Take a moment to think about where you come from. Think about the foods, the sounds, the languages, the colors, and the essence of what it means to be a part of the culture from which you were raised. What does culture mean to you? How does it make you feel? Is it important to you? Why or why not?
In some way, shape, or form, we are all missing it; missing home, missing those environments that hold our childhood memories, and our annual celebratory traditions. Where we come from is so beautiful, so deep, and so special that ignoring it can be equated to losing a limb or vital organ. It is a bizarre concept to be geographically re-located and immersed into an entirely new culture, like taking Abraham Lincoln and dropping him onto the streets of modern day Tokyo. I think he would find himself asking questions like, how do I adapt? Where do I begin? and What do I do? College students go through similar subconscious freak outs every day, and it is important to keep in mind that in the midst of all this cultural transition and turmoil, our blood and skin are inherent parts of us that will never change.

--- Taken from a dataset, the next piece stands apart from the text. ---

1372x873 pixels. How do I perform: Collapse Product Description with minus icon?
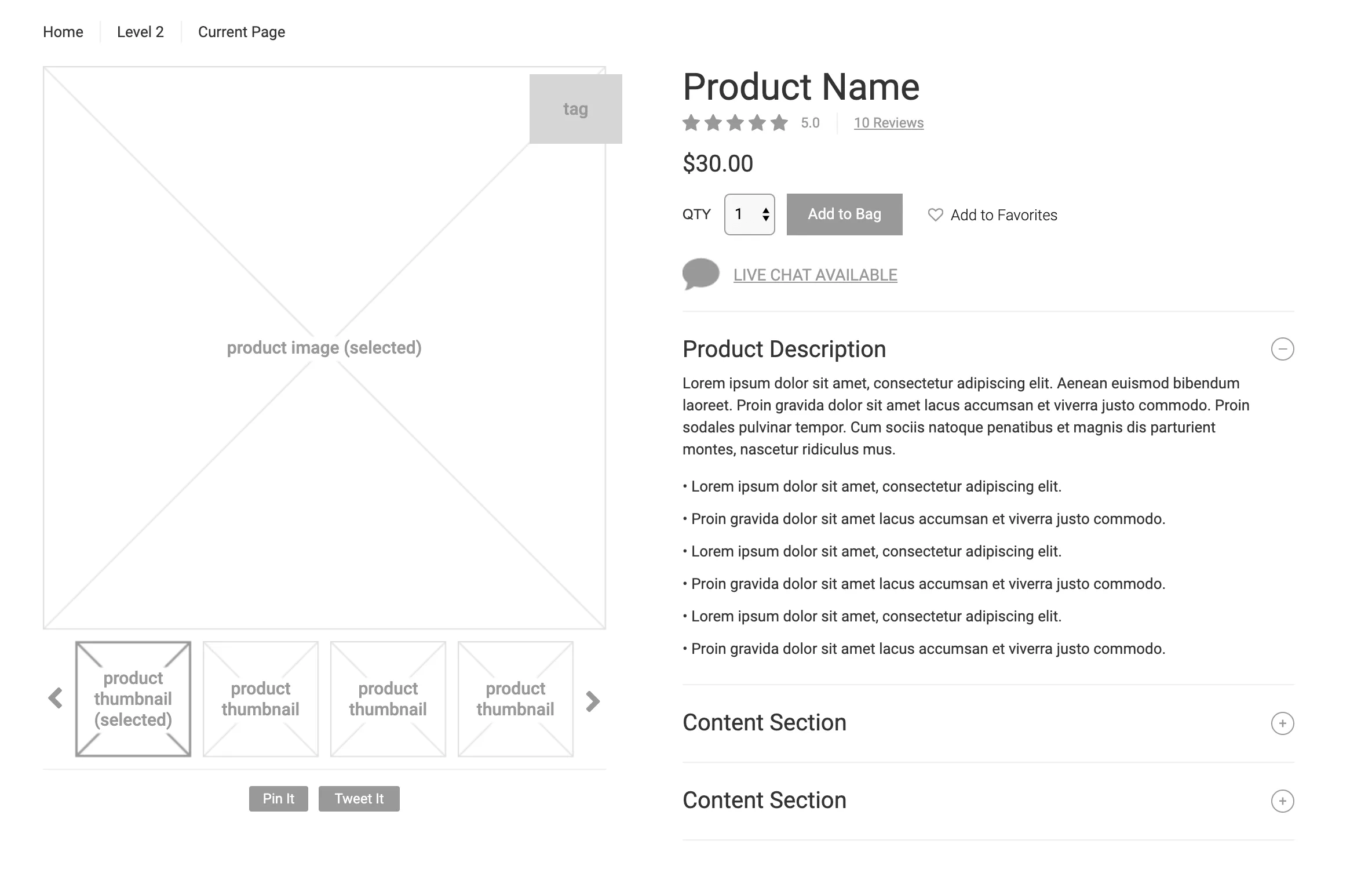click(1282, 349)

Have any of following thoughts ever crossed your mind since you have been on campus?
■ “No one understands me”
■ “I feel alone”
■ “I feel discriminated against”
■ “I just want to be back home”
These sentiments are normal, and almost everyone feels similarly at some point in their collegiate experience. The big question we have to ask ourselves next is “What can I do about it?”

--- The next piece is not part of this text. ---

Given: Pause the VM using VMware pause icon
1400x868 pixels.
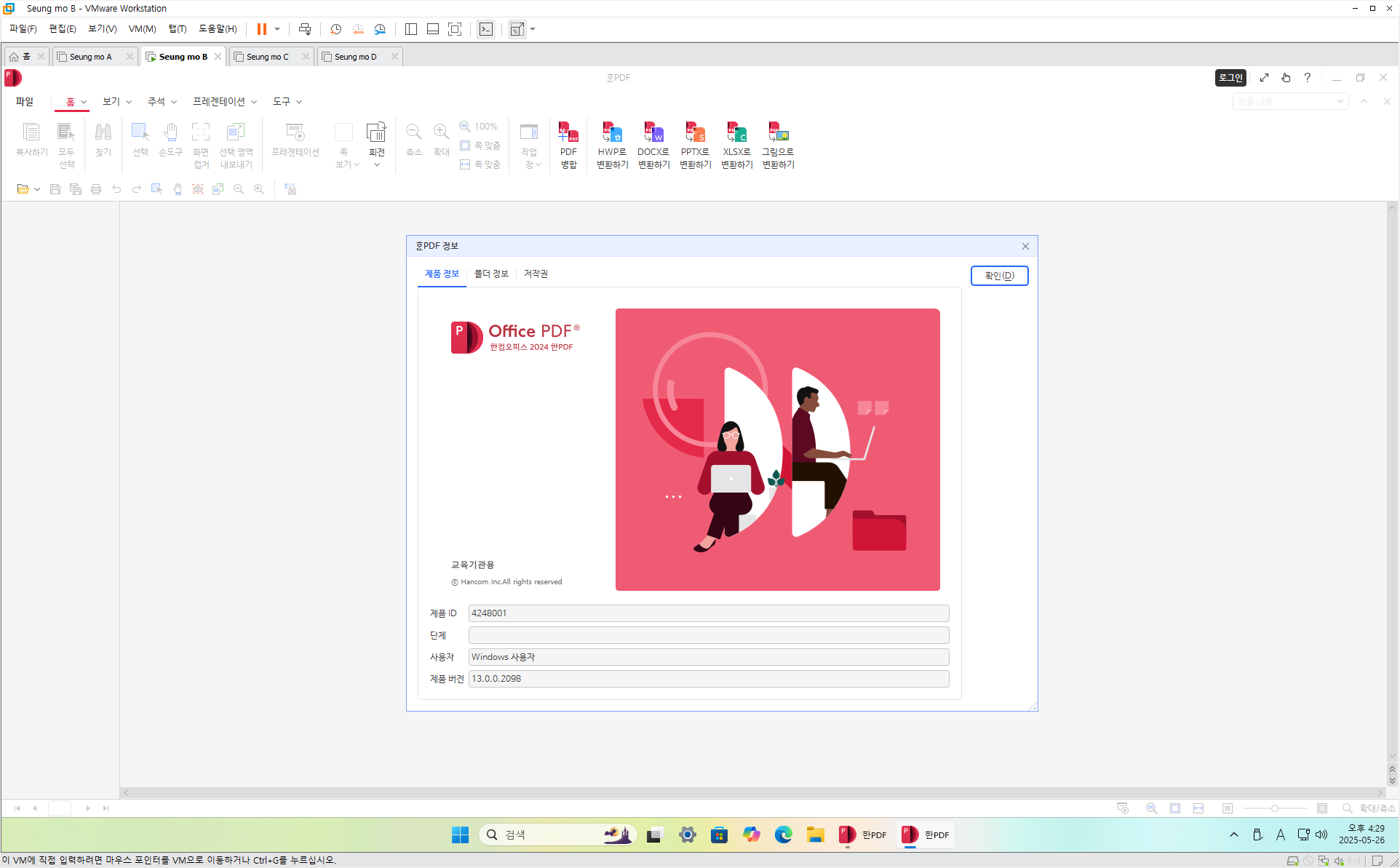Looking at the screenshot, I should [x=261, y=29].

Here are a few tips to making your culture a more integral part of campus living:
1. Look into Trinity’s large array of cultural clubs. Join one that fits you, and attend at least five other cross-cultural or social events to attend throughout the year to expand your global perspective.
2. Meet someone new every day, ask them about their culture, and become comfortable with sharing your values and experiences. When conversing with peers and good friends, make culture an iterating topic of discussion.

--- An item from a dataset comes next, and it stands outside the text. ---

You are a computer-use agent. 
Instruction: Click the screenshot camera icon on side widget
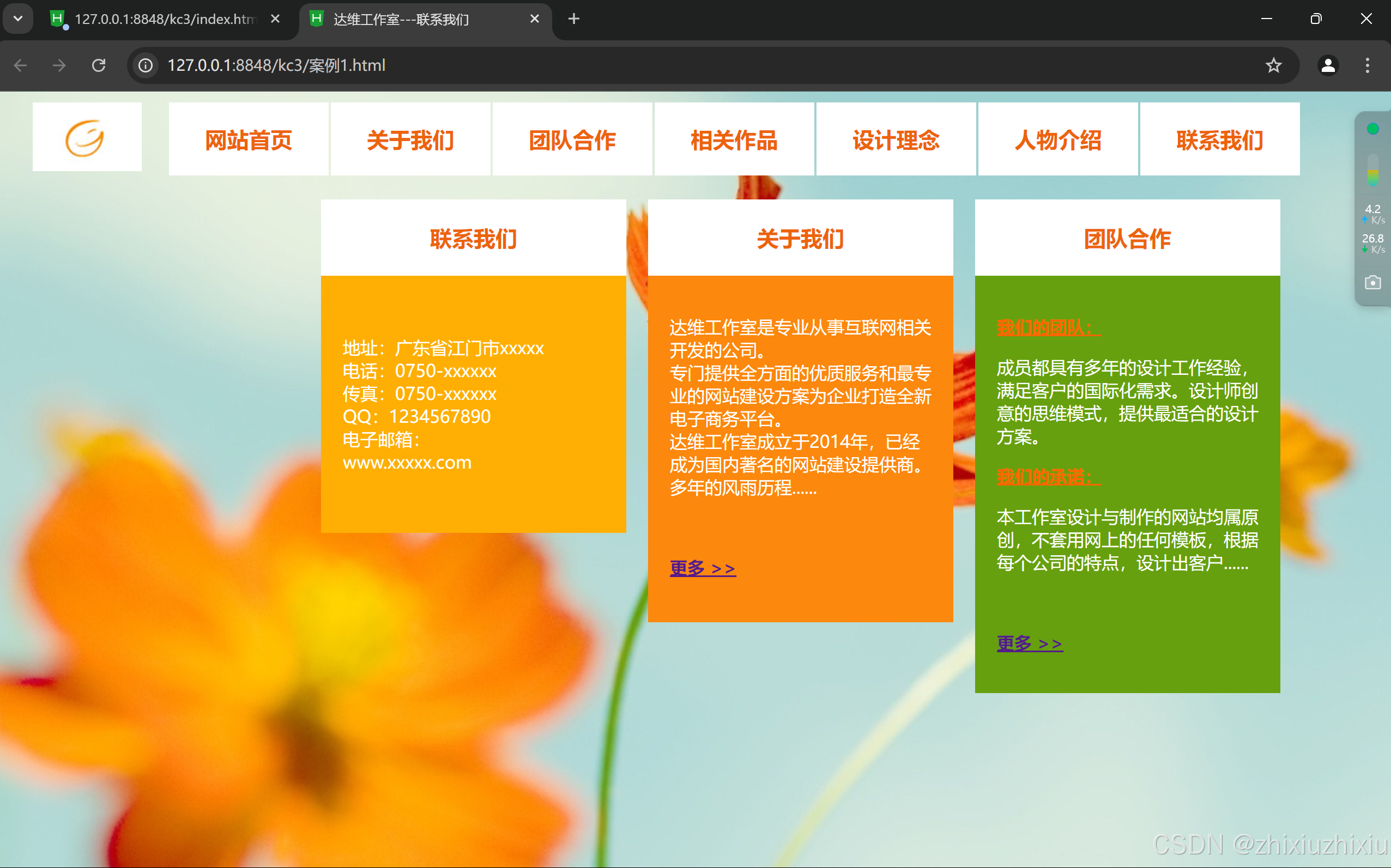(1372, 282)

3. Begin noticing the similarities between your culture and others. Recognize the similarities in values and beliefs while respecting differences and using them as a means of gaining insight into another person’s understanding of this world.
4. Organize cultural food nights in your hall’s kitchen. Exchange recipes, involve everyone in the cooking process, and talk about the history of your dishes and its relevance to your family.
5. If you are still not feeling understood, get a small group together and create your own cultural group. If you are passionate enough, it will become a reality, and Trinity will provide you with the resources necessary to get you going.
The only way we are going to truly understand each other is by openly sharing our perspectives, experiences, and cultures. We often forget that each and every one of us has a story, so it is important that we start to get comfortable with actually sharing ours. You never know how your life story can inspire someone, shed crucial insight, or provide an opportunity for you to grow as an individual.
What if I run into conflict with another student’s worldview or perspective?
It is important to have a sense of cultural awareness before expressing biased judgments against particular social and cultural groups. The truth is, words can hurt, and prevent us from growing as a cohesive campus community. Put yourself in their shoes first, and ask progressive questions that uncover why someone would believe or act in such a way in the first place. How would you feel if condescending remarks were made about your culture, or about you in general? Instead of slamming, actually attend a group meeting and become immersed in a new way of looking at the world. Empathy enlightens understanding, cultivates self-reflection, and inspires collaboration.
What if I am the victim of hurtful remarks or circumstances?
If we are presented with such remarks or circumstances, remember that it is okay to be upset, but the real challenge resides in how we react. At this point, we need to drop our defensive shields, start empathizing, and speak truth from the heart. Letting a remark or circumstance hinder our true potential or ambition only allows for the perpetuation of such ignorance to occur. Conversely, allowing a circumstance to drive us to act abrasively in defense only perpetuates the notion of conflict and tension, when clarity could have been discovered through civilized discussion. Address situations of ignorance respectfully, question the intention, context, and derivation, and move on. As Einstein said, “Great spirits have often encountered violent opposition from weak minds,” and our human spirits are stronger and more beautiful than any ignorant remark could ever be.
Culture is our means of adapting to this world. Culture is who we are.
Respect, share, learn, and that will make all the difference.